Court File and Parties
BARRIE COURT FILE NO.: FC-16-1311-00 DATE: 20181025 SUPERIOR COURT OF JUSTICE – ONTARIO – FAMILY COURT
RE: Renate Crews, Applicant -and- Dennis Bradford, Respondent
BEFORE: The Honourable Mr. Justice J.P.L. McDermot
COUNSEL: Pierre Sicco, for the Applicant Ashley H. McInnis, for the Respondent
HEARD: October 25, 2018
Endorsement
[1] This is the respondent’s motion for partition and sale of the common residence owned by the parties and located at 7528 County Road 14, Tottenham, Ontario.
[2] These parties have cohabited for more than 20 years. They are unmarried. They have owned the home jointly for 18 years.
[3] Ms. Crews says that she is really the sole owner of the home in equity. She says she renovated the home extensively to the extent that Mr. Bradford’s interest in the home is now extinguished. Mr. Bradford admits that the home was renovated, but he says he paid for it.

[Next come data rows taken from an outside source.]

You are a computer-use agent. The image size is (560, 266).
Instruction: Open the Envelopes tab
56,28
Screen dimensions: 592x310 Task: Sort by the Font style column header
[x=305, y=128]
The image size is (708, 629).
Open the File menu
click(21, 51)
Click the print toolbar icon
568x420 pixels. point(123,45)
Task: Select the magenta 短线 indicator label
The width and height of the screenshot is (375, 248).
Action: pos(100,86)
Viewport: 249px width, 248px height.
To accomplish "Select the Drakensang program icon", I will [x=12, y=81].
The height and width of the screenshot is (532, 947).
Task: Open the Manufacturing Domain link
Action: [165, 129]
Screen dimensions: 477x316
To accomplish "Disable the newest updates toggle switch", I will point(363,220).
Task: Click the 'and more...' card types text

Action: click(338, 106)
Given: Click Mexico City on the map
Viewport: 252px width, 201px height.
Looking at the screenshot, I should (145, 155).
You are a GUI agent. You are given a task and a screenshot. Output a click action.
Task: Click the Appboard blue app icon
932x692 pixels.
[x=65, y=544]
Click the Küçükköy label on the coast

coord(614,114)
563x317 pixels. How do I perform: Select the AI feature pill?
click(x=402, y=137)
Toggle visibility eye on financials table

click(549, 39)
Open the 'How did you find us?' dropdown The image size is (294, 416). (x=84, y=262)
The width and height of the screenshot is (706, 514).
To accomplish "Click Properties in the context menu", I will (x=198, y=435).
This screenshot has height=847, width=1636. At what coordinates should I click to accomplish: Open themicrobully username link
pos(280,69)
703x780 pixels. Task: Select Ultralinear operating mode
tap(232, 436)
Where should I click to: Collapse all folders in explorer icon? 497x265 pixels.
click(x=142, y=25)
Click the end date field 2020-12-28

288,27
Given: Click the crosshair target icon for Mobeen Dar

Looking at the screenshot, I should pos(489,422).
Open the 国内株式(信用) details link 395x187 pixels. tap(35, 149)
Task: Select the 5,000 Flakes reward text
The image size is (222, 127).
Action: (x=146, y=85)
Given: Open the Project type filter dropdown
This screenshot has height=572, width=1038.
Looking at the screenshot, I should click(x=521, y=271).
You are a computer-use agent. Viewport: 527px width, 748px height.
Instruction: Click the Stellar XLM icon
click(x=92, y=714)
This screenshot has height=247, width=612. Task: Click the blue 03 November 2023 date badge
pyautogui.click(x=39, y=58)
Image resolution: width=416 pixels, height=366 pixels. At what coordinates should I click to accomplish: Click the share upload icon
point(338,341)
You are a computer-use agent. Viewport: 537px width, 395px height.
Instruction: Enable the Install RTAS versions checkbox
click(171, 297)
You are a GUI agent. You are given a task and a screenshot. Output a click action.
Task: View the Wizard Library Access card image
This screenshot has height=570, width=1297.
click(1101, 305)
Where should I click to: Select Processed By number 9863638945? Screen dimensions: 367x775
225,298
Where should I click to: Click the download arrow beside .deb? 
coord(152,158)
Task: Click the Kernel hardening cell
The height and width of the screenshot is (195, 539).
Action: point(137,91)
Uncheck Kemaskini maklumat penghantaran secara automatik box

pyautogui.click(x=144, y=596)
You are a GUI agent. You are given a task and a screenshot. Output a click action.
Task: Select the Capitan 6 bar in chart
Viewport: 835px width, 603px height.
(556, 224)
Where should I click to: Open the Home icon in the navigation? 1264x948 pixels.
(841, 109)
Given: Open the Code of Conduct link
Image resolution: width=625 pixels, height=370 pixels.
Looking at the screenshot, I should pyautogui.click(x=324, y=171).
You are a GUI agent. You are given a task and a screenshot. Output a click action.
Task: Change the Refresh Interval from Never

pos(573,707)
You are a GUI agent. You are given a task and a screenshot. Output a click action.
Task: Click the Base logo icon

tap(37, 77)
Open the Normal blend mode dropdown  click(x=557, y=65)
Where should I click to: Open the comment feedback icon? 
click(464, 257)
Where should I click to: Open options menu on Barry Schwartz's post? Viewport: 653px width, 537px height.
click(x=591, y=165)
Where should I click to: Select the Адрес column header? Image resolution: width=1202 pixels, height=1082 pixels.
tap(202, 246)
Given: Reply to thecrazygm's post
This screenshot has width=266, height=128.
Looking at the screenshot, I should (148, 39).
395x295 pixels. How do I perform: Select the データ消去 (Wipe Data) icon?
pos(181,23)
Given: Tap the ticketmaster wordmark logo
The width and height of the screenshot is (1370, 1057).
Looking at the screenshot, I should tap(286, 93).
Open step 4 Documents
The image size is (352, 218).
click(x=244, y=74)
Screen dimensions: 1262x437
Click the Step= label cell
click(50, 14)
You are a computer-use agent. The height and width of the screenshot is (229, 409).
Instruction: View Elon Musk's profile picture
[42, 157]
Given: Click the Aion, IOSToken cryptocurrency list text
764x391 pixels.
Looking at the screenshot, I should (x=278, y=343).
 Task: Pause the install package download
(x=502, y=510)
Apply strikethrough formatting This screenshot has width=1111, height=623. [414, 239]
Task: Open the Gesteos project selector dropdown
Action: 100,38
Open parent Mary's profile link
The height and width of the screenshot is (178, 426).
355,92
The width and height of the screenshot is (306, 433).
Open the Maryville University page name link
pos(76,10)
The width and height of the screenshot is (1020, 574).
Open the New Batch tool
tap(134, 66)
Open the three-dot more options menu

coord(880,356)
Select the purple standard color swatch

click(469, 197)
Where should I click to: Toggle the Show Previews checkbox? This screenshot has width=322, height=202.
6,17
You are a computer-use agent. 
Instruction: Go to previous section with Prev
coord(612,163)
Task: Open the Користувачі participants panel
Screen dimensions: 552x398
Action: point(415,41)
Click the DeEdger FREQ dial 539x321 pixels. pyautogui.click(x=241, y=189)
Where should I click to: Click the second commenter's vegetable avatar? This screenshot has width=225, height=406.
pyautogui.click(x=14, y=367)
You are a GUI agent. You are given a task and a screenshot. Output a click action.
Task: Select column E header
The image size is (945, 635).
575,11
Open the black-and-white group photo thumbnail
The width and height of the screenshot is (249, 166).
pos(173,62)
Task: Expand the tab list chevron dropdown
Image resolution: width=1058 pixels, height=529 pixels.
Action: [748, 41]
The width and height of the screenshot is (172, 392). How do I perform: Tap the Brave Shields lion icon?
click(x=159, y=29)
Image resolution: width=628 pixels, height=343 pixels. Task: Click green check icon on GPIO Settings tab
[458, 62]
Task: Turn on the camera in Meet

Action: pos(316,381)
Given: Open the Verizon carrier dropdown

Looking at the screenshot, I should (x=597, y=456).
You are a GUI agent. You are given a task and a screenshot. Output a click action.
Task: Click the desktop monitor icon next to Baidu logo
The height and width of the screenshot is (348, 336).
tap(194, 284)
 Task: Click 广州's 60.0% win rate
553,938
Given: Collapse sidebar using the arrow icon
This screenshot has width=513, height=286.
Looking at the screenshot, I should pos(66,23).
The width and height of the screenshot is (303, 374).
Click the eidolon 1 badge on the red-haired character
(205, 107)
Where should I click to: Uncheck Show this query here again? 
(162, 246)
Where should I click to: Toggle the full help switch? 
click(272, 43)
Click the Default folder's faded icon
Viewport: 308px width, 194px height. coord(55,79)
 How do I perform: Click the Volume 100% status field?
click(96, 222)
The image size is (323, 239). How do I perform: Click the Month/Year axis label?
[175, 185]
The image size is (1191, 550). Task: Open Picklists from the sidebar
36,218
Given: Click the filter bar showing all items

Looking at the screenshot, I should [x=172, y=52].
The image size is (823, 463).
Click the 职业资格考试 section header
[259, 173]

[4] The home has been appraised at being worth about $750,000. There are encumbrances on the home of about $250,000.
[5] Mr. Bradford requests a sale of the home. He is in the partially unfinished basement and he says that the living conditions are becoming intolerable. Ms. Crews agrees that Mr. Bradford lives in the basement, but she says he does this by choice, and that he is responsible for his own living conditions.
[6] Ms. Crews operates a dog grooming business from the garage of the home but her income is limited. She has nine small dogs in the upper portion of the home. Mr. Bradford has three German Shepherds in the basement with him. The parties are in breach of the local bylaw which permits only three dogs per household without a kennel license.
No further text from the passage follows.